### WHAT NEEDS TO BE DONE
Counting every line in the records below that holds "Tree", give the total and add nothing.
#### LISTED ENTRIES
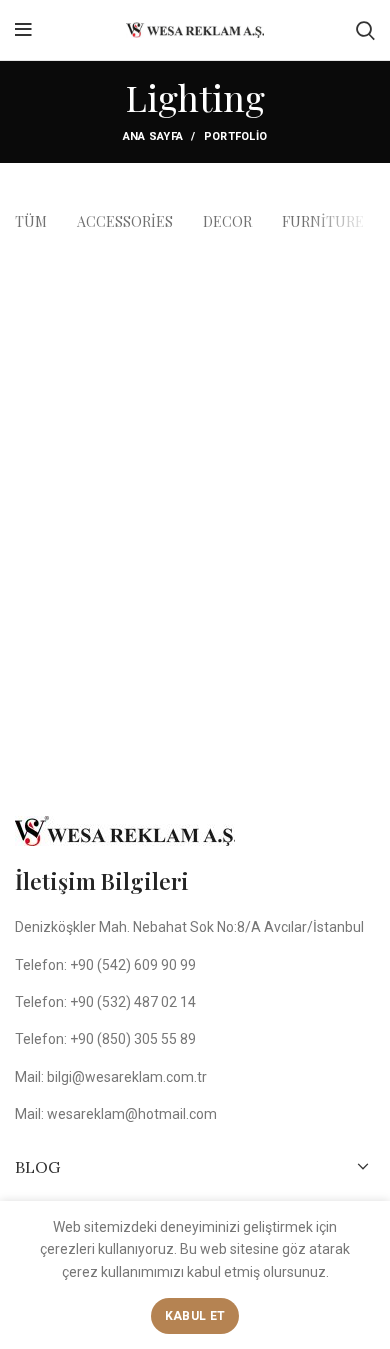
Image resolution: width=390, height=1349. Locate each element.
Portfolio (236, 136)
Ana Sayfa (153, 136)
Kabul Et (195, 1316)
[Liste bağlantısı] (195, 965)
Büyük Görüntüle (360, 267)
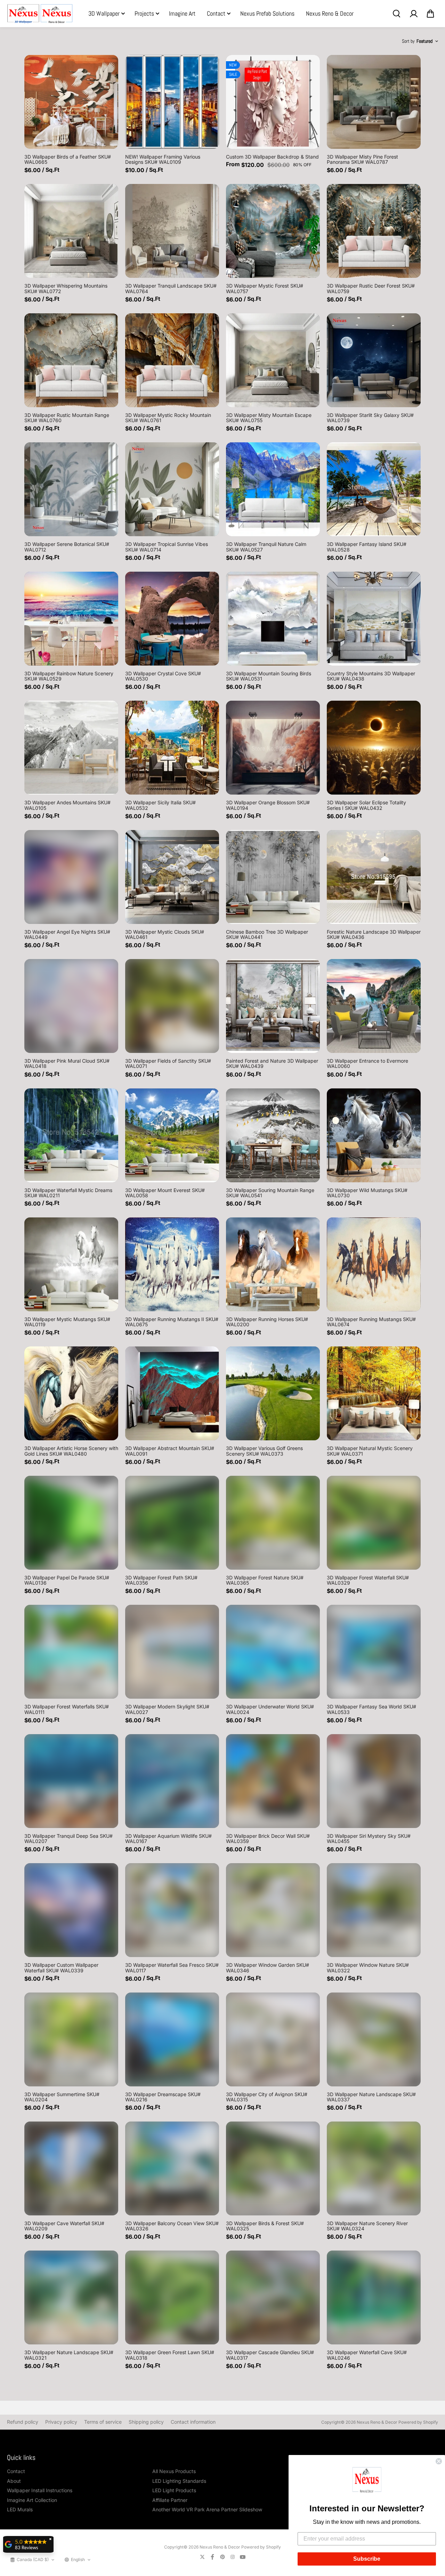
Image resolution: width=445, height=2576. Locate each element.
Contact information (193, 2422)
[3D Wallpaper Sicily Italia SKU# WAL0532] (172, 748)
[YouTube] (242, 2557)
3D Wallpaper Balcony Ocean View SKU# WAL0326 (172, 2225)
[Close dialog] (438, 2461)
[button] (366, 2481)
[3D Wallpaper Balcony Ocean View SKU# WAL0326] (172, 2168)
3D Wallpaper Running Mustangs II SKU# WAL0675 (171, 1321)
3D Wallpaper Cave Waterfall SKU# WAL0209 (64, 2225)
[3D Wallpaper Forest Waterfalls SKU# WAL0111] (71, 1652)
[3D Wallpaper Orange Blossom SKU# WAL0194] (273, 748)
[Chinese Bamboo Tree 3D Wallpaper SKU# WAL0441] (273, 877)
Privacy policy (61, 2422)
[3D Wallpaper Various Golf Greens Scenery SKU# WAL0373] (273, 1393)
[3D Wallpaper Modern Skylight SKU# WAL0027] (172, 1652)
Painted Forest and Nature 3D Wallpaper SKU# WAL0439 (272, 1063)
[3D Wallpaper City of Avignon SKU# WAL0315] (273, 2039)
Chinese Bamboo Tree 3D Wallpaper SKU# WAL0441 (267, 934)
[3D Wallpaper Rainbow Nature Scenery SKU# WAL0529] (71, 619)
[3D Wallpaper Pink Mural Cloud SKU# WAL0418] (71, 1006)
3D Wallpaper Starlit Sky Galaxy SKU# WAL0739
########
### TASK OUTPUT
2